The gloom is a stark contrast to the mood just a few months ago. Gaby Gandarillas, one of the club’s coordinators, remembers when as many as 300 people would fill the small hall and you could swap for anything from food to haircuts, computer maintenance or legal services. “I organized my daughter’s entire 15th birthday party by barter,” she says. At its peak, the nationwide network of barter clubs involved as many as 6 million people–one Argentine in seven. But recently the system has fallen victim to its own success, overwhelmed by the army of new poor created by the country’s devastating four-year depression. Offering little apart from secondhand clothes and electrical goods, the new arrivals dumped their unwanted possessions, cleared out the available food (the one product everyone wanted to trade for), and left. Meanwhile, the network’s growth attracted counterfeiters who reproduced the printed credits that had become a de facto currency within the network. With more fakes than real credits in circulation, hyperinflation set in. A few months ago a leather jacket at La Estacion, one of the largest barter clubs in Buenos Aires, would fetch around 150 credits, according to Susana Garcia, who offers orthopedic footwear there. Now the price is 3,000 credits. “I feel cheated,” she says. “I won’t be coming back.”

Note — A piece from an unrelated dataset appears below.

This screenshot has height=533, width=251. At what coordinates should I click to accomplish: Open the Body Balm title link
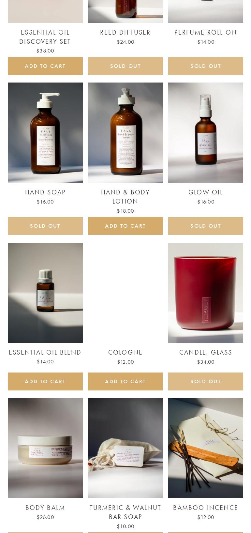45,508
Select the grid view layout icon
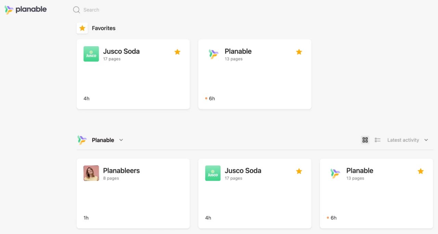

This decline mirrors the story of Argentina as a whole. For a time, barter offered an alternative to the country’s hopelessly dysfunctional real economy, which seems to get worse by the day. Nearly a quarter of the population is now officially unemployed. One in five Argentines suffers what economist Artemio Lopez calls extreme poverty, meaning they go hungry without food handouts. Amid the collapse, barter seemed one way to make ends meet. Now even that is falling, prey to the same forces that broke the traditional economy–corruption and inflation. Small wonder that some of the jobless dream of winning a spot on “Recursos Humanos,” a local TV show where viewers vote by phone to decide which of two desperate contestants is given a job.

For a country that was once the richest on the continent and believed that its European flavor set it apart from poorer neighbors, such misery has provoked much soul-searching. According to pollster Ricardo Rouvier, almost half the population describes its principal reaction to the crisis as anxiety, sadness or bitterness, compared with less than a third who feel angry. Scattered protests have been organized by impoverished street people, as well as wealthier bank depositors demanding the return of their frozen savings. But the movements have little in common and offer few proposals beyond the removal of the nation’s politicians under the popular rallying cry, “Get rid of the lot of them.”

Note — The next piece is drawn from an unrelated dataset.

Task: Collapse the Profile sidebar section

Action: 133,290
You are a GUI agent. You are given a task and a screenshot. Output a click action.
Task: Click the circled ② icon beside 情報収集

Meanwhile, amid surging crime rates, bartering has taken on new, perverse forms. Buenos Aires’s middle classes are currently terrified by a wave of “express” kidnappings, where victims are exchanged within a few hours for just a few dollars. Many small-time crooks have been making off with live telephone cables, drain covers and bronze wall plaques, selling them off as scrap. “Devaluation means robbing a cross from a cemetery is more profitable than working,” Lopez says.

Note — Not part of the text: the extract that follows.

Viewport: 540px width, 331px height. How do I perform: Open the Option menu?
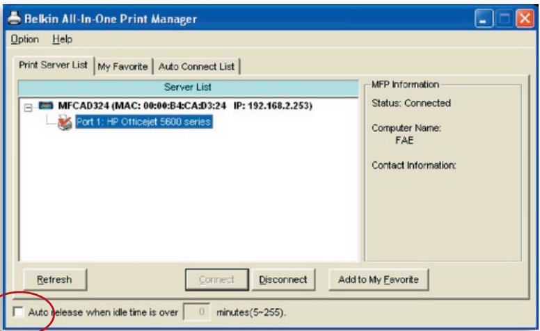tap(24, 39)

So is scavenging in the rubbish. Pepe Cordoba, who runs a recycling cooperative in the industrial wasteland around the capital, reckons that 300,000 Argentine families are living on what they can find in the nation’s trash. As night falls, the center of Buenos Aires fills with cartoneros, as these small-scale recyclers are popularly known, rummaging for wastepaper and scrap metal before the garbage vans arrive. Despite appearances, the cartoneros are not doing so badly. Demand for locally produced raw materials has soared with the peso’s devaluation. A cartonero can thus earn about $170 a month, one and a half times the average wage. Indeed, says Cordoba, “we are collecting so much raw material that we could get some local factories reopened.” Taking a lesson from the barter system, he is also working with the local council to get the cartoneros to band together to improve working conditions and boost profits by eliminating intermediaries.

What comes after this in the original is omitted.